Web Exclusive: TripAdmit allows guests to book activities in advance

Last year, just before the pandemic hit full steam, TripAdmit was launched as a new solution to allow hoteliers to provide their guests with the ability to easily book activities for their trips even before they arrive.

While the pandemic slowed down the initial launch, as travel begins its rebound, the product will help hotels gain ancillary revenue as guests look to explore locations once again.

John Maguire, who cofounded the Ireland-based company with Andy Kelly, came up with the idea for TripAdmit after working in the digital marketing and tourism industries. He began his career at Ticketmaster Ireland, and worked in hospitality in the U.S. during his summers while still in school. “I was brought in as sales and marketing manager for Ticketmaster Ireland to look after their website and online sales,” he said. “It was 20 years ago and there were days when we sold nothing online. It built up as we went.”

From there, he worked in digital marking for AerLingus, which he says gave him the taste for travel. He later worked for City Wonders, one of the largest tour operators in Europe.

In his work, he noticed that most of the activities that travelers participated in were purchased offline. “That is where I had my ‘eureka’ moment,” he said. “When I was at AerLingus, I looked at how they plugged in their hotel, car and insurance partners. I am looking around and these industries had digitized 20 years previously. The tourism activities sector was only just beginning to now digitize. The component pieces that need to be in place to digitize the sector were just coming into play, such as the API activity and the reservations systems, etc.”
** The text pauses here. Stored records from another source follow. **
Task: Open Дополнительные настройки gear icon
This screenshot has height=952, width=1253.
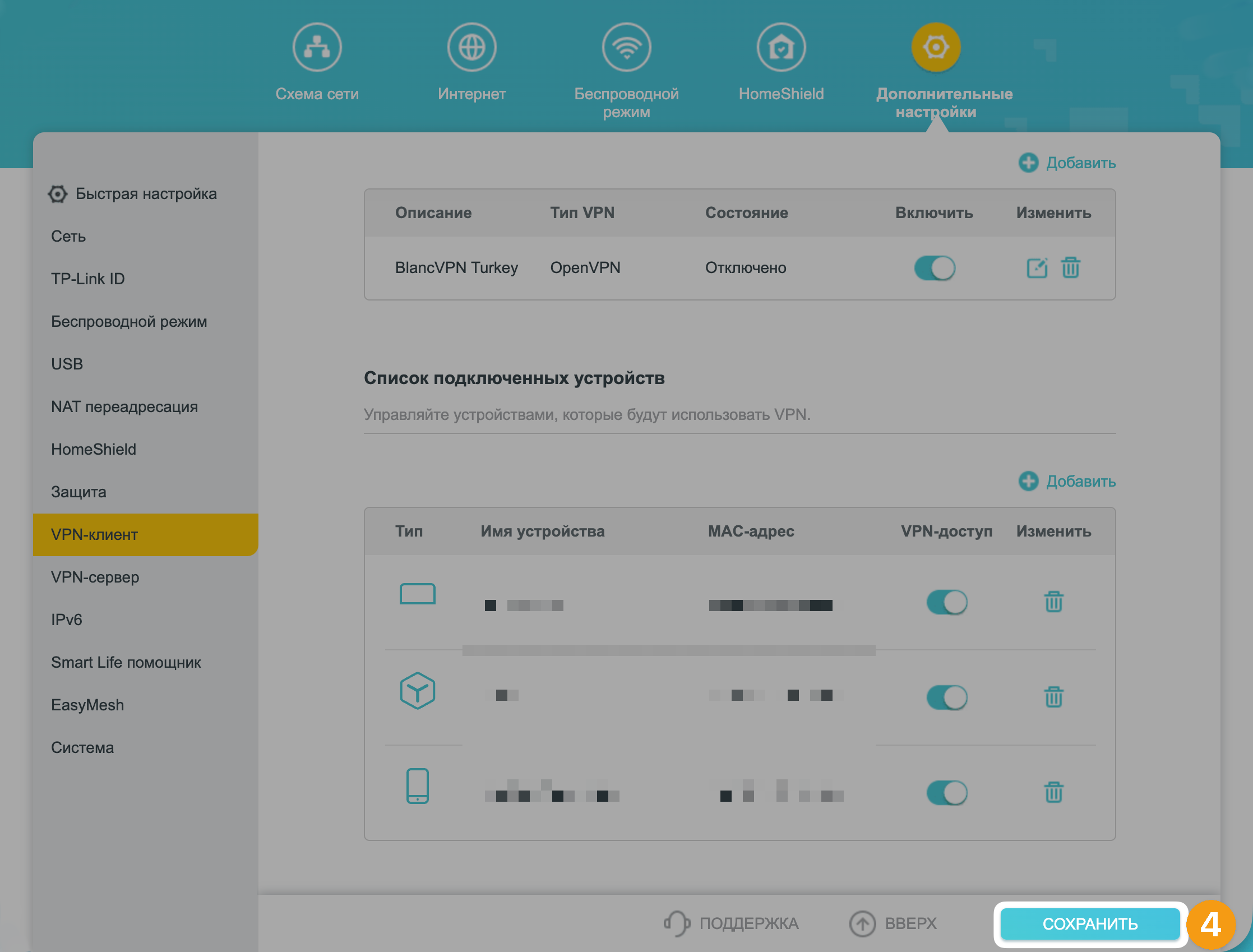Action: pyautogui.click(x=935, y=47)
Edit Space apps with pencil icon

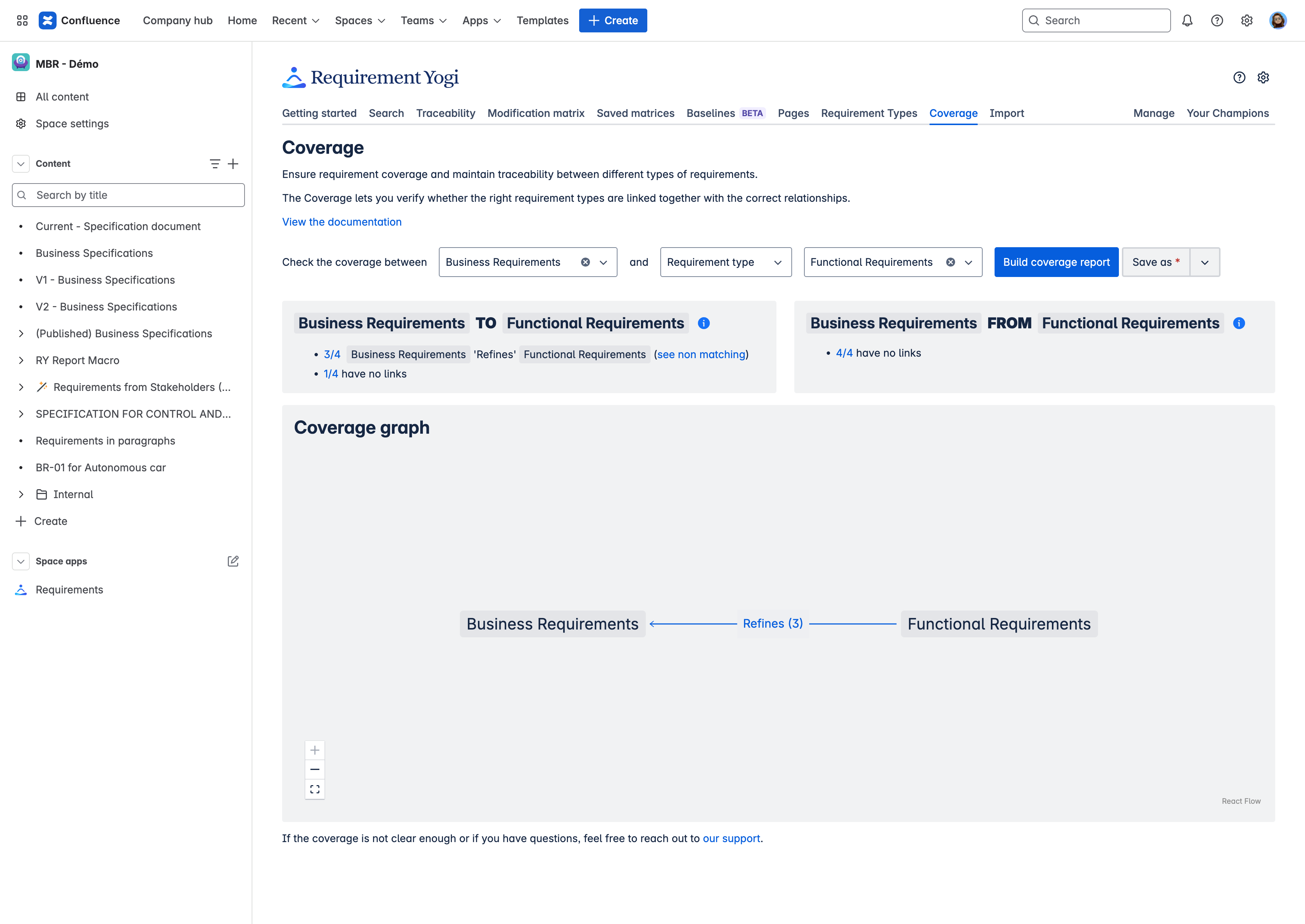[233, 561]
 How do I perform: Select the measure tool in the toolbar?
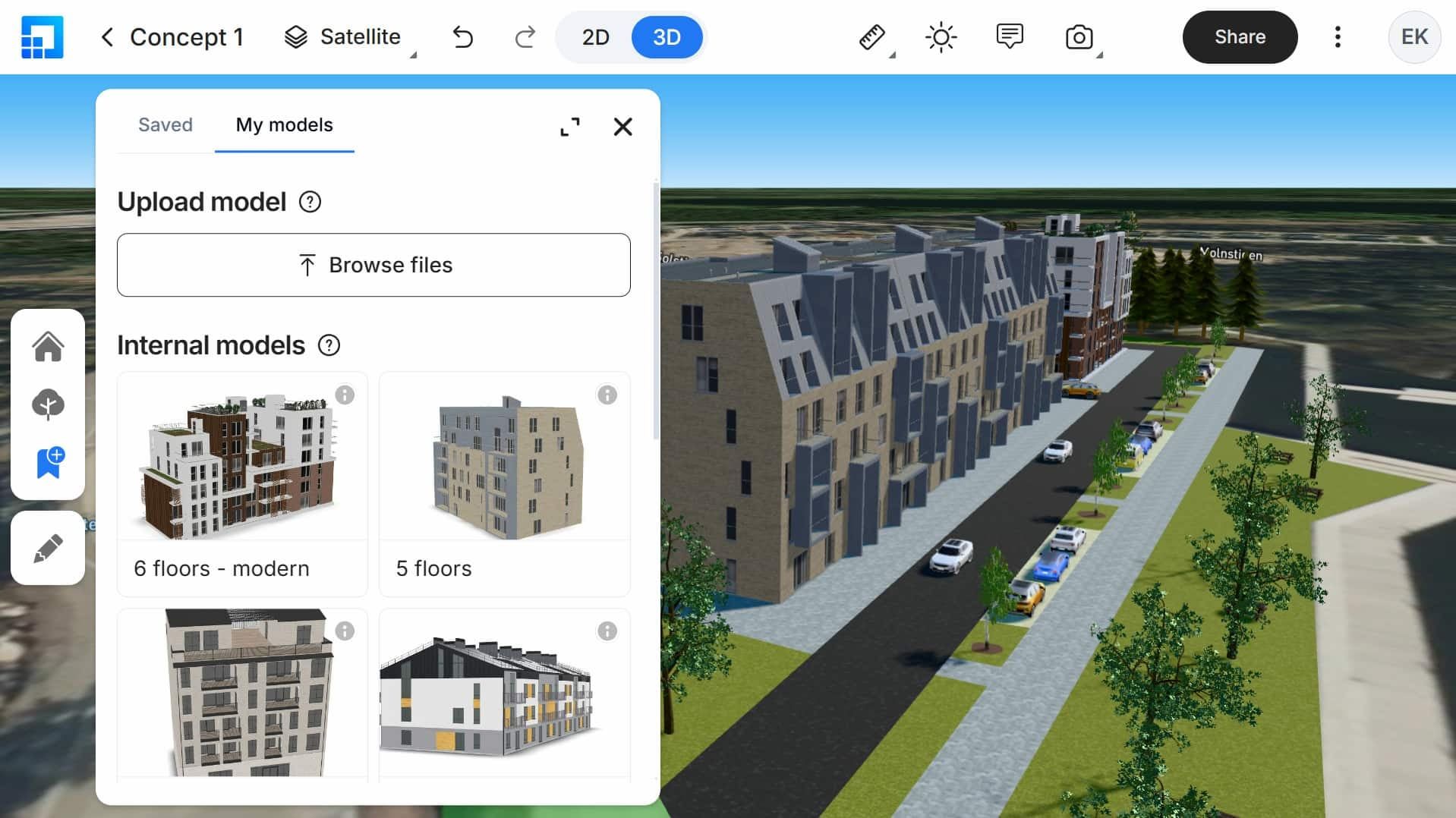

That is where TripAdmit came about. “It was taking the experience I had gained over the years, whether it was Ticketmaster or AerLingus, and applying that to an industry that was only in its infancy in regard to its digitization,” he said. “Yet the tourism and activities sector is worth $180 billion a year. It is the third largest sector in the travel industry. Even the B&Bs are digitized at this stage.”

The company’s first product was on the ancillary revenue side, to enable distribution partners such as hotels and airlines to sell tours and activities digitally to their customer bases and to earn ancillary revenue from it. “Our most recent product, to put an end-to-product in place, is that we have also built a fully functioning reservation system dedicated to the tours and activities sector so that the tours and activities providers can sell through their own websites, but they can also distribute products through our distribution network out to hotels, airlines, etc.,” said Maguire. “We are enabling our clients to digitize the sales of tours and activities to their client or customer base. We already knew that the majority of the industry was either purchased offline or the majority of the tours and activities providers didn’t actually have a reservation system to sell or connect online.”

Each hotel partner can decide how much it wants to use the system. “It comes down to each hotel’s preference,” he said. “As a very base level, there is a branded white-label website. They can put a link on their website and say ‘book activities,’ and do it that way. They can also integrate it into their app. They can have a sub-service kiosk. You can also integrate into the front desk as well. It is up to the hotel.“

Hotels can also integrate it into any of the in-room systems that they have as well, because it is a digital solution. “It can be molded accordingly as we say,” he said.

Maguire said that the company has already connected to more than 50,000 tour and activity providers globally that its distribution partners can book with through its white-label solution. Hotels can also add partners they already have had relationships when they add TripAdmit. “A new hotel client can use all of our providers, but we also offer them the opportunity to customize it so they can narrow down the lift, but the crucial part of it is that if the hotel already has relationships in place, they can merge the two lists,” he said. “They can utilize our reservation system to onboard those clients into our product listings of products and services that we bring to the table as well.”

The system is built on a revenue share model. “Essentially there is not set up fee, no start-up costs or anything like that for the hotel,” he said. “For every activity or tour that is sold, we do a revenue share with that hotel. The success of the solution comes down to the marketing and communication that the hotel will put in place. If they just put it up on their website and say nothing about it and hope that people are just going to just stumble across it, it most certainly will fail because booking your hotel comes at a completely different time than booking your activities. Most people wait until they are actually in destination to plan what they are going to do.”